» **Given instruction**:
Answer these questions from the article on ITN's coverage of the Iranian Embassy siege:
1. What vehicle housed ITN's outside broadcast unit?
2. Where was Sarah Cullen calling from when she reported on News at One?
3. What was the Simon Tower known as in the trade?

» **Article**:
----------------
Focus on a crisis 

2 May 2022 tbs.pm/75089

 

Television & Radio 1981 cover

From ‘Television & Radio 1981’, published by the Independent Broadcasting Authority

At about 12.15 p.m. on Wednesday 30th April, a brief message reached the ITN newsroom. All it indicated was that a policeman had been overpowered at the Iranian Embassy in London’s Princes Gate and taken inside the building.

On that information alone the duty news editor, Nigel Hancock, despatched ITN’s outside broadcast unit, housed in a Range Rover, and two film crews. The unit secured a premier position for what turned out to be a six-day siege which was watched, tensely, by a world-wide audience.

News at One was the first ITN programme to report the start of the siege. After his customary introduction, presenter Peter Sissons said: ‘Armed police surround the Iranian Embassy after three men with a submachine gun force their way in. There are reports of shots, and of a policeman being taken hostage. We have a reporter on the scene.’

The reporter was Sarah Cullen. Calling from a public telephone box she said: ‘It was at 11.30 when a policeman who was on routine diplomatic protection duty outside the Embassy was held up at gunpoint and taken inside.’

For News at 5.45 both Sarah Cullen and Anthony Carthew reported from the outside broadcast unit.

With the experience of the IRA siege in Balcombe Street behind them, the police quickly built up the massive operation of men and machines which these dangerous and difficult operations require. ITN, too, had learned from Balcombe Street and reporter Anthony Carthew, and the OB director, David A Goldsmith, began to deploy their resources.

 

 

ITN prepared for a long news vigil. A caravan was parked near the Embassy to provide food and drink for the personnel throughout a continuous watch.

The key to successful coverage was to have a camera in a high position so that there could be a general view of the police control points in the main road and the Embassy front door which was in a slip road behind a clump of trees. Accordingly, ITN brought in a Simon Tower, known in the trade as a ‘Cherrypicker’. One film camera was focused on the front door of the Iranian Embassy and the other was given a roving assignment to concentrate on police activity.

It then became a question of deploying as many cameras as was practicable in the best positions. By the second day of the siege ITN had an OB camera with a 40 to 1 lens on the Cherrypicker. Among the film cameras, one had a 600m lens, another a 400m lens. In addition, by using a special process in the studio, ITN was able to ‘squeeze’ the OB pictures to produce even larger close-ups. A particularly memorable picture produced by this system was of a gunman collecting food from the front doorstep with a now famous ‘freeze-frame’ showing the terrorist with a tray in one hand and his gun in the other.
----------------
» **Data listing**:
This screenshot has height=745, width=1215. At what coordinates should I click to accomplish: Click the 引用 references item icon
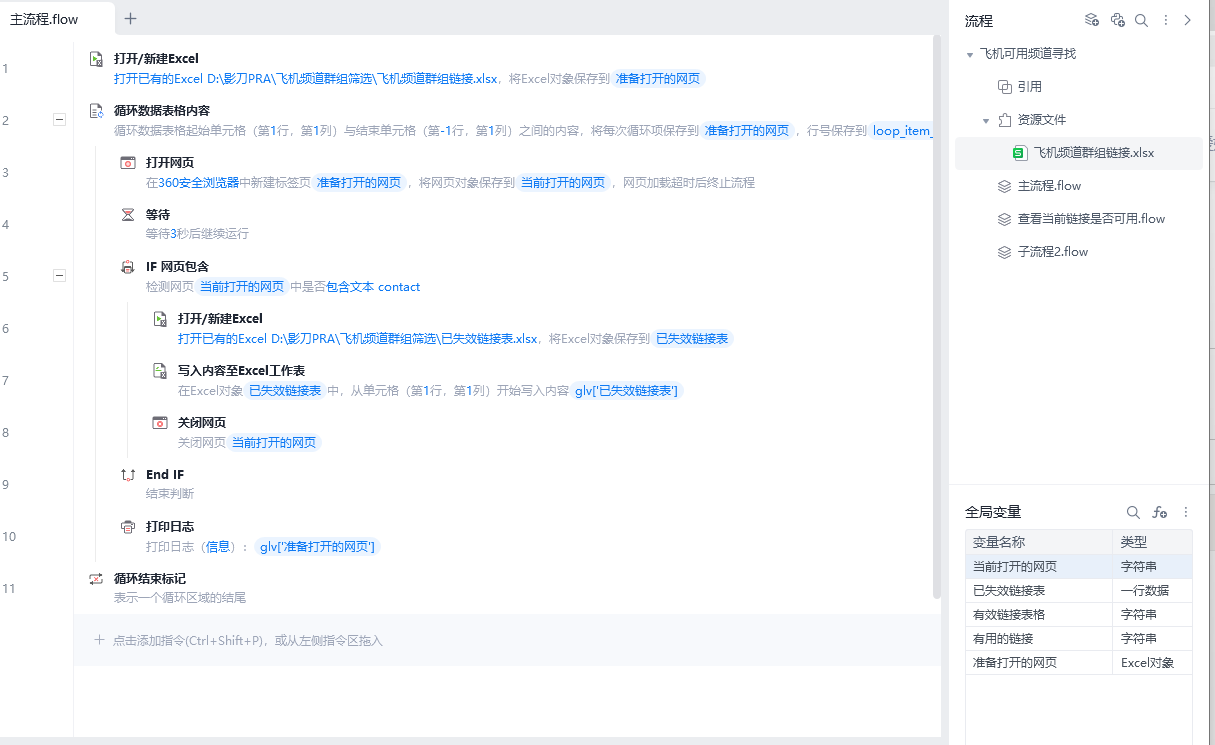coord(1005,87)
----------------
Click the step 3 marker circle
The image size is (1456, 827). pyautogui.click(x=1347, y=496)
----------------
» **Answer to this task**:
1. A Range Rover
2. A public telephone box
3. A "Cherrypicker"